Task goal:
Once the pictures are set aside, retype the remaining entries exactly.

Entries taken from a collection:
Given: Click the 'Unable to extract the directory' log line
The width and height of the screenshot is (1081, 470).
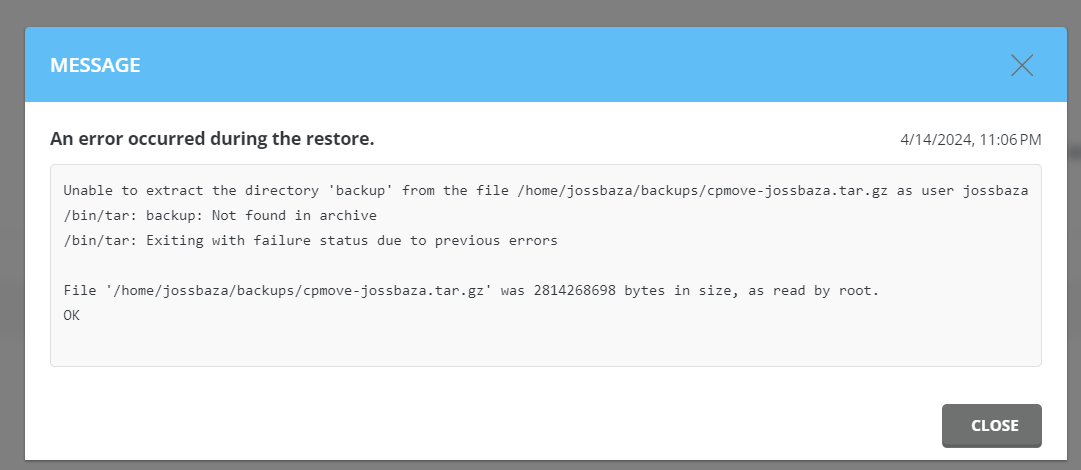Looking at the screenshot, I should coord(545,191).
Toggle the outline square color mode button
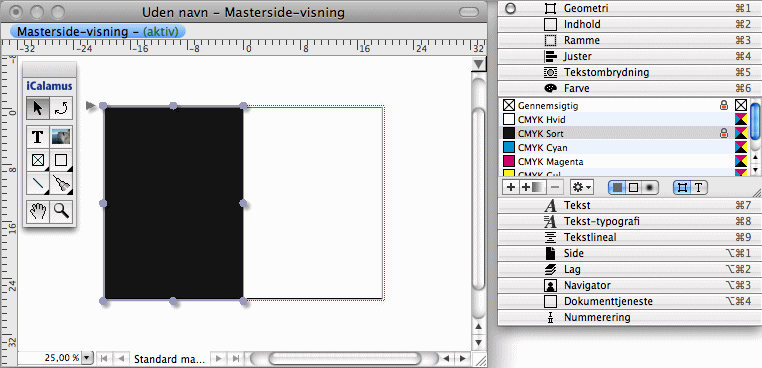Viewport: 762px width, 368px height. 633,188
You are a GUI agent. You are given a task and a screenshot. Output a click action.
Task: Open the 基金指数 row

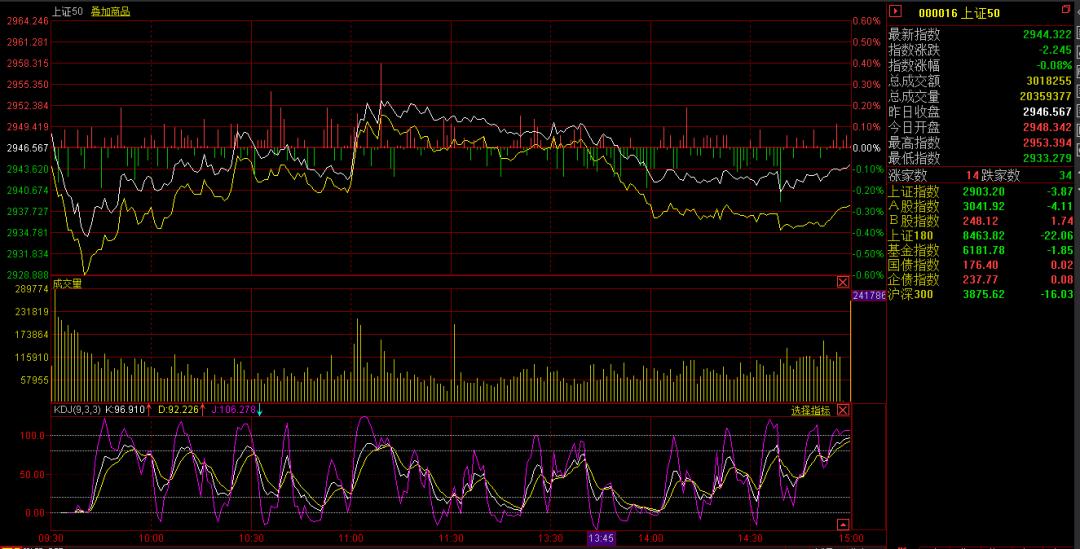pos(914,250)
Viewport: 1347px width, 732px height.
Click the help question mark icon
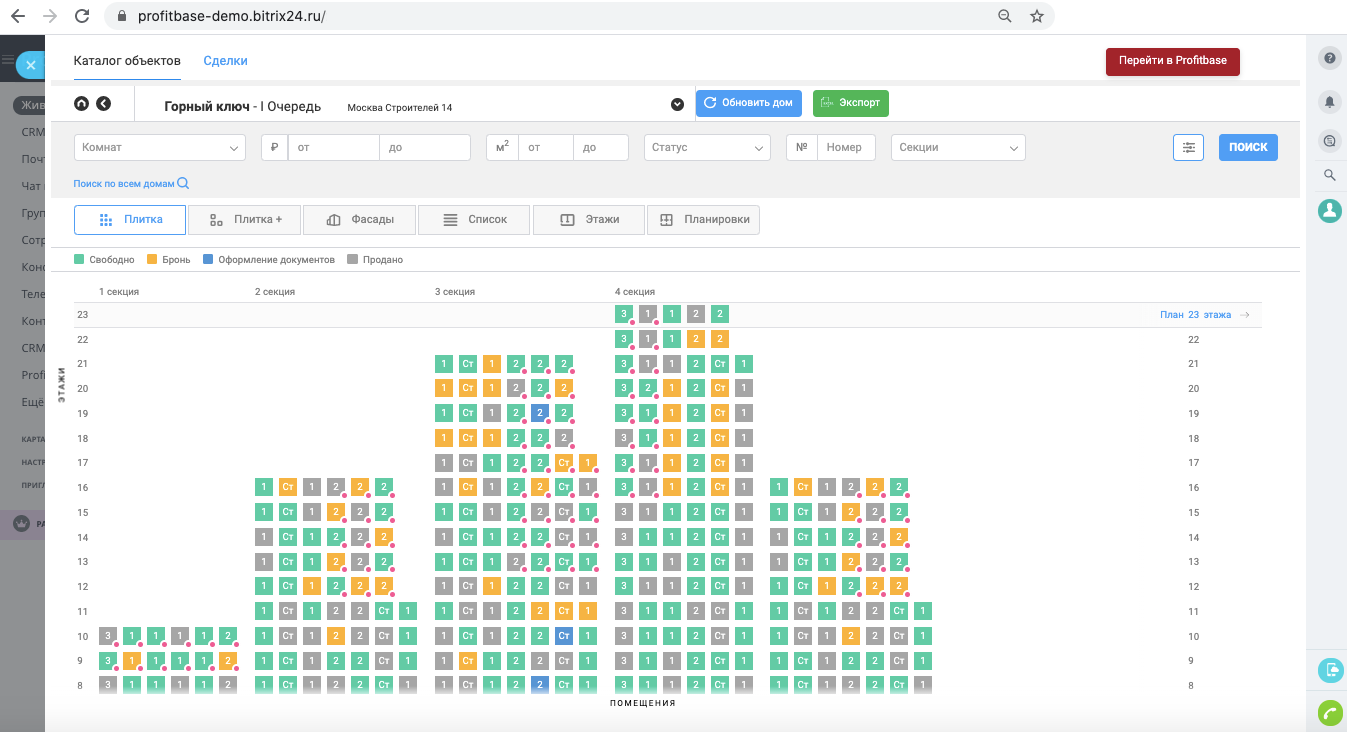1329,58
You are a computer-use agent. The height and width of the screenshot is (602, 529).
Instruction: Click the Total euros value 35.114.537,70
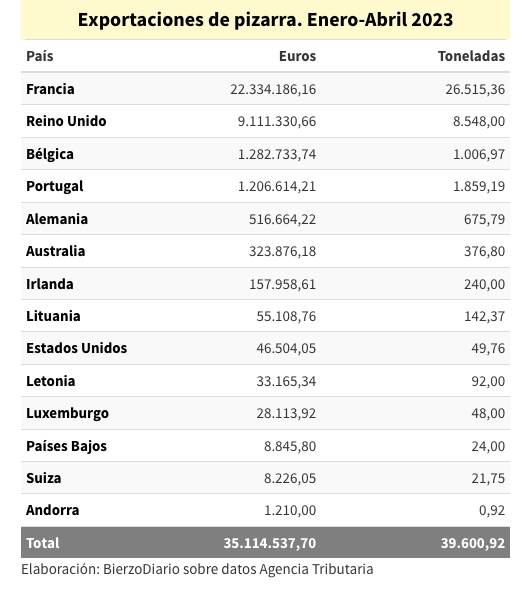click(x=270, y=543)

Written solution:
Given: Click the 'Unable to extract the directory' log line
The width and height of the screenshot is (1081, 470).
Looking at the screenshot, I should coord(545,191).
Toggle the outline square color mode button
Viewport: 762px width, 368px height. 633,188
You are a GUI agent. You are given a task and a screenshot. Output a click action.
Task: Open the 基金指数 row

pos(914,250)
Viewport: 1347px width, 732px height.
Click the help question mark icon
1329,58
You are a computer-use agent. The height and width of the screenshot is (602, 529).
Instruction: Click the Total euros value 35.114.537,70
click(x=270, y=543)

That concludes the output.